Los elefantes comedores de sal

Un déficit nutricional obliga a una comunidad de elefantes a recorrer largas distancias anualmente para llegar a las minas de sal

Elefantes mineros
Los elefantes mineros arrancan trozos de piedra de las paredes de la cueva para llevarlos a la boca, machacarlos con los molares e ingerirlos | Ian Redmond

Redacción Central |

La información transmitida de una generación a otra durante décadas permite a una comunidad de elefantes africanos llegar cada año al Monte Elgon para proveerse de un nutriente esencial que complete su dieta.

La  comitiva viaja kilómetros dispuesta a pasar la noche dentro de unas cuevas profundas y oscuras en la ladera oriental del Monte Elgon, un volcán apagado ubicado entre Kenia y Uganda, adonde no van a pernoctar, sino a comer rocas de sal.

Los elefantes arrancan trozos de piedra de las paredes de las cuevas con sus poderosos colmillos y los toman con la trompa para llevarlos a la boca después de machacarlos con los molares para digerirlos.

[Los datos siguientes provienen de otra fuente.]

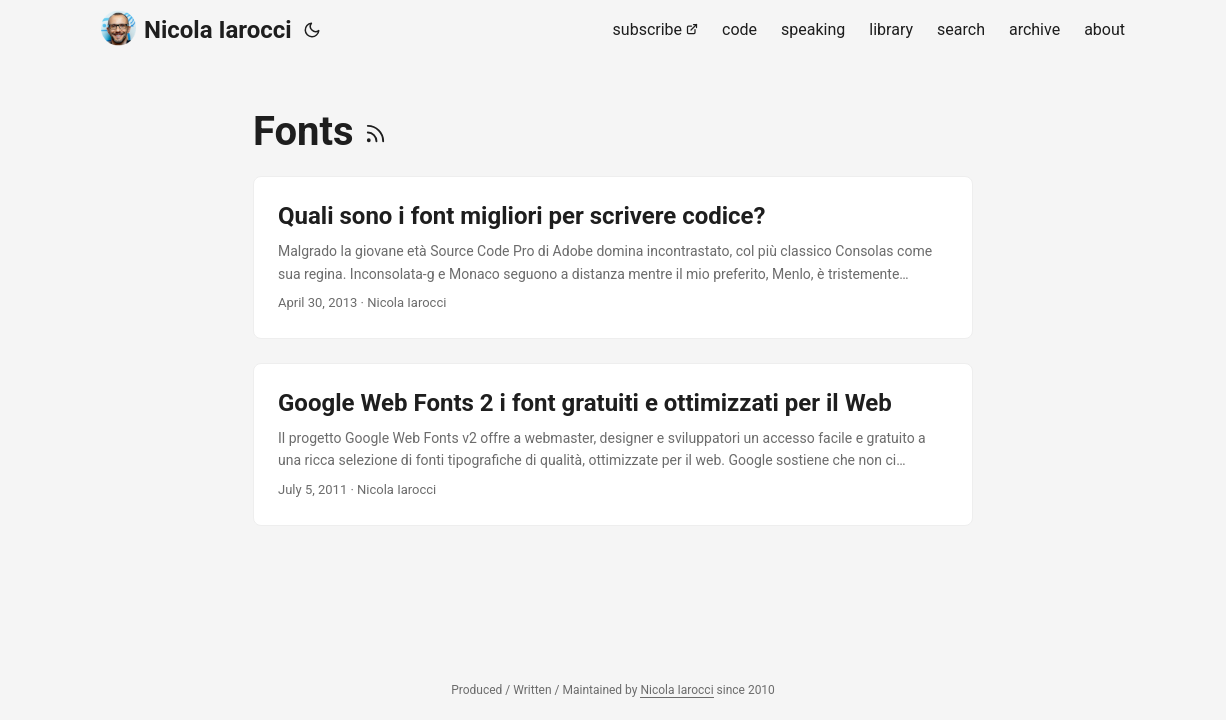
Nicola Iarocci (196, 28)
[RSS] (375, 131)
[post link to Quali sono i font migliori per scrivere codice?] (613, 257)
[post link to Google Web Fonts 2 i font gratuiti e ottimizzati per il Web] (613, 444)
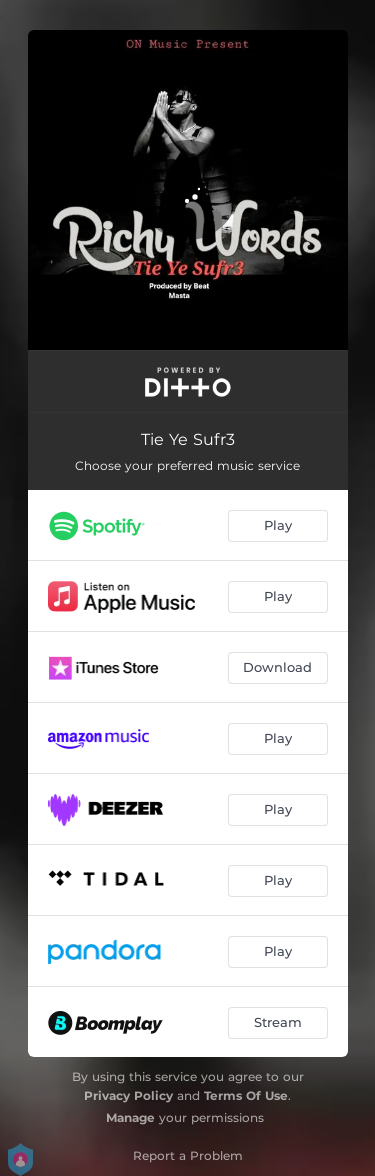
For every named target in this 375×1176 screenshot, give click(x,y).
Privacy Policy (128, 1095)
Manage (130, 1117)
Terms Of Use (246, 1095)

Esas piedras, recubiertas de una fina capa de cloruros, carbonatos y sulfatos sódicos, suple el déficit de sal en sus dietas herbívoras, motivo que los ha impulsado desde hace millones de años a buscarla allí, donde hay cantidades suficiente de ese mineral.

Según un especialista australiano, conocer las cuevas dado lo oscuras y profundas que son requiere de conocimiento previo para crearse un mapa mental. Eso se logra durante el período de una vida, aprendiéndolo año tras año.

Camino a las cuevas de sal

Los elefantes tienen que aprender de sus mayores que existen esas cuevas y cómo llegar a ellas, añade el experto. Nos encontramos  ante un proceso de transmisión cultural del conocimiento, ante una actitud intencional.

Agrega, que los paquidermos no llegan porque sienten el olor de azufre en el aire, sino porque saben lo que hay allí.

El neurofisiólogo australiano Derek Denton en su ensayo El Despertar de la Conciencia, explica: ese comportamiento no es casual, se debe a la existencia de una imagen en una mente consciente y la ejecución de un plan basado en la experiencia pasada de lo que hay que hacer cuando el hambre de sal comienza.

Aunque los elefantes llevaban siglos  haciendo ese recorrido en busca de la sal, no fue hasta la década del 80 del pasado siglo, cuando un investigador que se hallaba realizando un trabajo en el área, intrigado por la llegada de la comitiva, la siguió.

El zoólogo británico Ian Redmond penetró en la cueva junto con los elefantes, sin saber, qué iban a hacer allí. Procuró no molestar a animales tan peligrosos y descubrió que además de dormir, bañarse en las charcas interiores y jugar, comían con avidez, grandes cantidades de piedras que arrancaban de las paredes.

Después de su descubrimiento, el especialista inglés ha promovido junto con otras organizaciones africanas una campaña en defensa del elefante para elevar su protección a fin de evitar que esos paquidermos sean víctimas del comercio ilegal de marfil.